Speculative Decoding

Speculative decoding is a technique for accelerating LLM inference at low batch sizes. A lightweight drafting mechanism proposes candidate tokens, and the target model verifies them in a single forward pass. Tokens that match are accepted, reducing the number of sequential forward passes needed.

How It Works

Speculative decoding operates on a simple principle:

A draft model (smaller/faster) generates candidate tokens
The target model (larger/accurate) verifies all candidates in parallel
Matching tokens are accepted, non-matching tokens trigger rejection and resampling
The process repeats until the sequence is complete

Speculation is most effective at low batch sizes where GPU utilization is not saturated. Speed improvements are typically observed when batch size is small.

Supported Methods

TensorRT-LLM supports multiple speculative decoding algorithms:

Draft/Target

Use any smaller model as a draft for the target model

EAGLE 3

Specialized draft models trained for speculative decoding

N-gram

Prompt lookup decoding using token prefix matching

MTP

Multi-token prediction for DeepSeek models

Quick Start Examples

Draft/Target Decoding

The simplest form of speculative decoding uses an arbitrary draft model:

from tensorrt_llm.llmapi import DraftTargetDecodingConfig
from tensorrt_llm import LLM

# Option 1: Use a HuggingFace Hub model ID (auto-downloaded)
speculative_config = DraftTargetDecodingConfig(
    max_draft_len=3,
    speculative_model="yuhuili/EAGLE3-LLaMA3.1-Instruct-8B"
)

# Option 2: Use a local path
# speculative_config = DraftTargetDecodingConfig(
#     max_draft_len=3,
#     speculative_model="/path/to/draft_model"
# )

llm = LLM(
    "/path/to/target_model",
    speculative_config=speculative_config,
    disable_overlap_scheduler=True
)

outputs = llm.generate("What is the capital of France?")
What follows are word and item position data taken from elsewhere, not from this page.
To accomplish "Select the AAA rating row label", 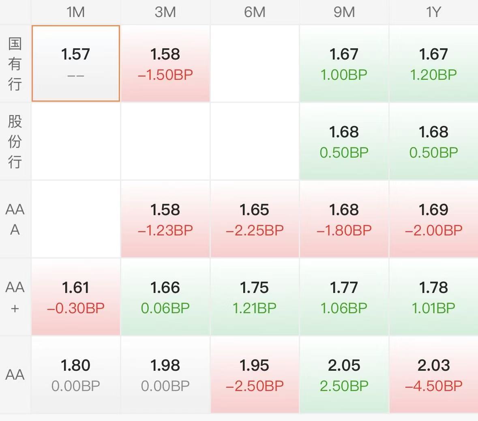I will pos(15,219).
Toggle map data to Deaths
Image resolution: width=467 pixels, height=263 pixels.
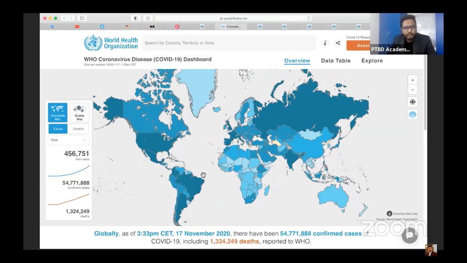pyautogui.click(x=78, y=129)
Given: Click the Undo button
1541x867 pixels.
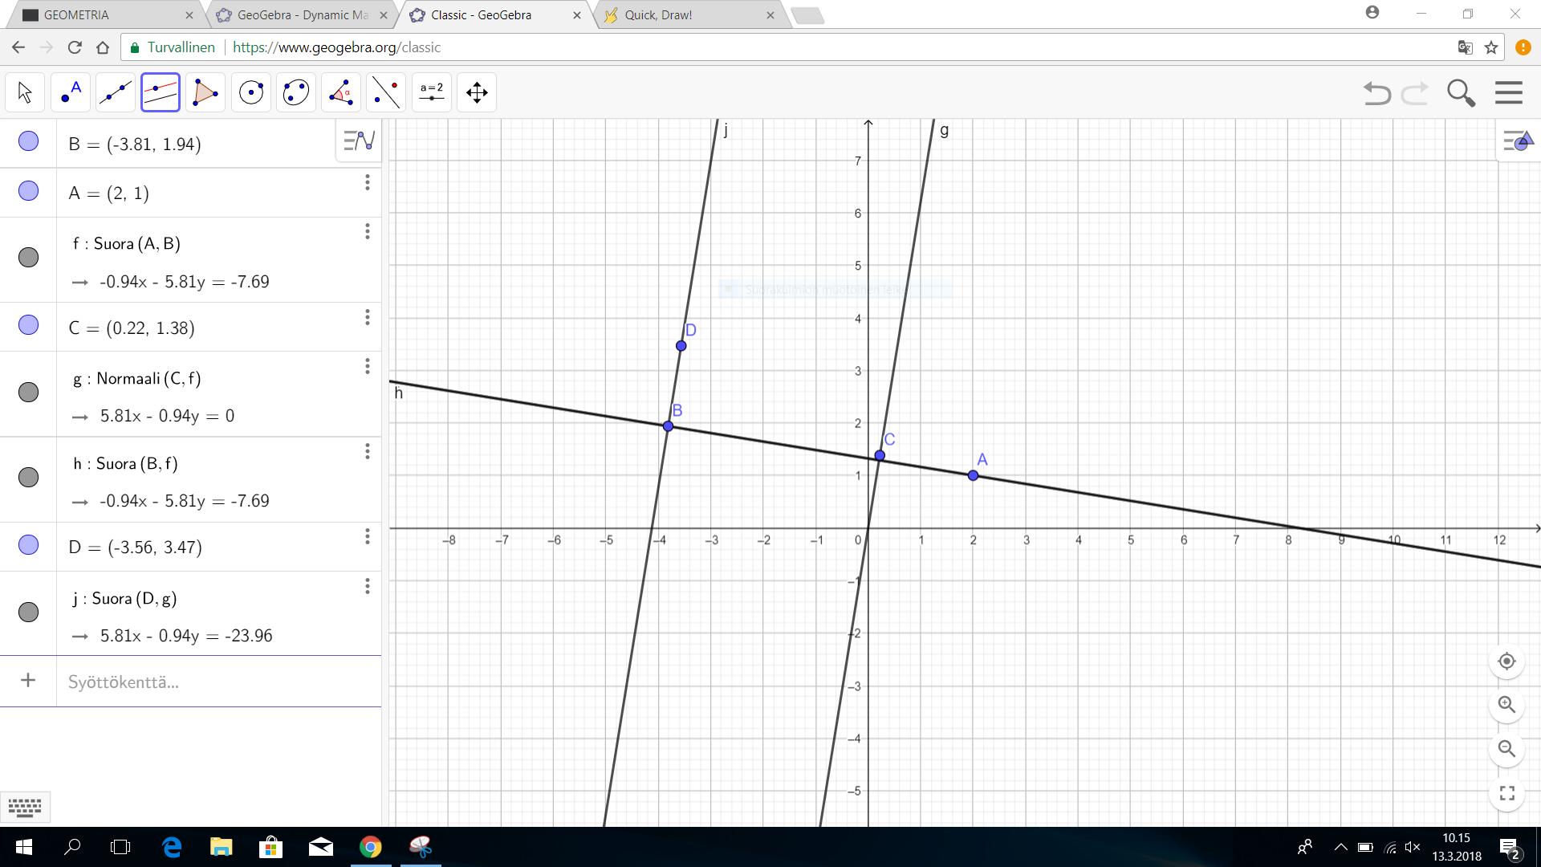Looking at the screenshot, I should click(x=1377, y=93).
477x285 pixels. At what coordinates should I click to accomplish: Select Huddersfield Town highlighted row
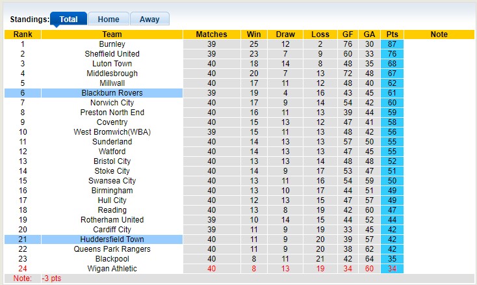(x=112, y=239)
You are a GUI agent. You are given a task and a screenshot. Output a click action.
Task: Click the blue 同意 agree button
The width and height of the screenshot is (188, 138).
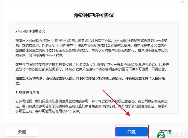pos(132,132)
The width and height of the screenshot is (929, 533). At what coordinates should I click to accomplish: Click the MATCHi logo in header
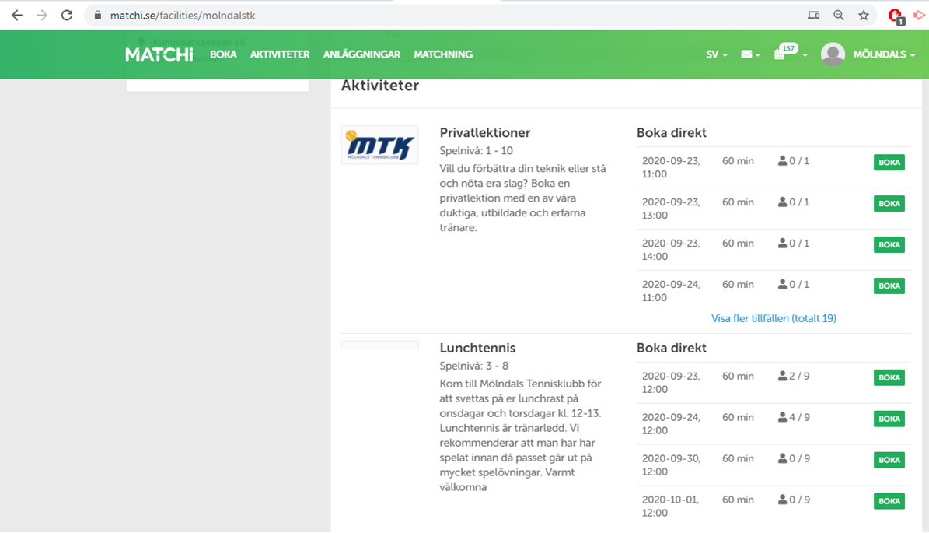[159, 54]
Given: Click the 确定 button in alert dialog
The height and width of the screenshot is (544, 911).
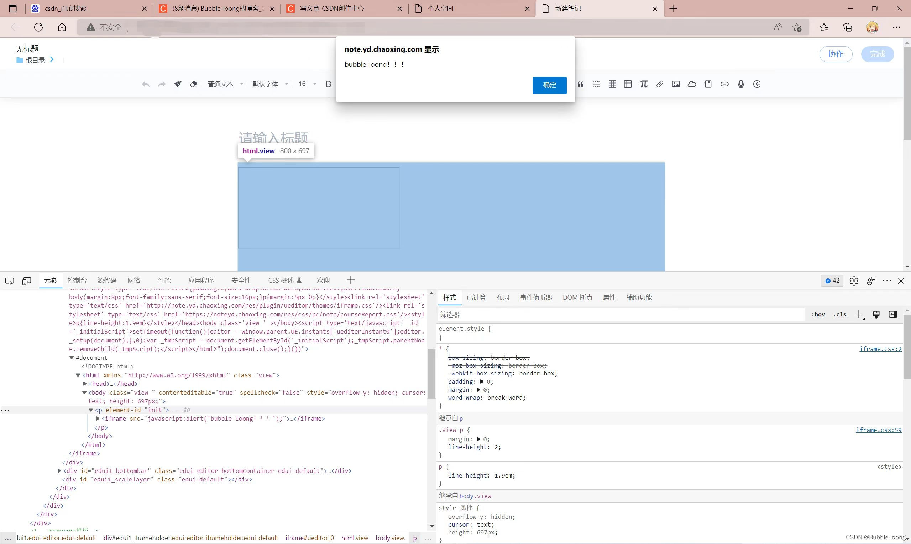Looking at the screenshot, I should [x=549, y=85].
Make sure the draft and target models use the same tokenizer. Mismatched tokenizers result in extremely low acceptance rates and degraded performance.

EAGLE 3 Decoding

EAGLE 3 uses specialized draft models trained specifically for speculative decoding:

from tensorrt_llm.llmapi import Eagle3DecodingConfig
from tensorrt_llm import LLM

model = "meta-llama/Llama-3.1-8B-Instruct"
speculative_model = "yuhuili/EAGLE3-LLaMA3.1-Instruct-8B"

speculative_config = Eagle3DecodingConfig(
    max_draft_len=3,
    speculative_model=speculative_model
)

llm = LLM(model, speculative_config=speculative_config)
outputs = llm.generate("Explain quantum computing")

Available EAGLE 3 Models

LLaMA 3
LLaMA 4 Maverick
Other Models

Use checkpoints from the original EAGLE 3 authors:

yuhuili/EAGLE3-LLaMA3.1-Instruct-8B
yuhuili/EAGLE3-LLaMA3.1-Instruct-70B

Use NVIDIA’s checkpoint:

nvidia/Llama-4-Maverick-17B-128E-Eagle3

Check the Speculative Decoding Modules collection for:

gpt-oss-120b
Qwen3
And more

TensorRT-LLM supports a modified version of EAGLE 3. Tree structures for draft sequences are not supported; instead, each request uses a single sequence of draft tokens with length max_draft_len.

N-gram Decoding (Prompt Lookup)

N-gram decoding maintains a map from token prefixes to candidate draft sequences:

from tensorrt_llm.llmapi import NGramDecodingConfig
from tensorrt_llm import LLM

speculative_config = NGramDecodingConfig(
    max_draft_len=3,
    max_matching_ngram_size=4,
    is_public_pool=True
)

llm = LLM(
    "/path/to/target_model",
    speculative_config=speculative_config,
    disable_overlap_scheduler=True
)

outputs = llm.generate("The quick brown fox jumps over the lazy dog")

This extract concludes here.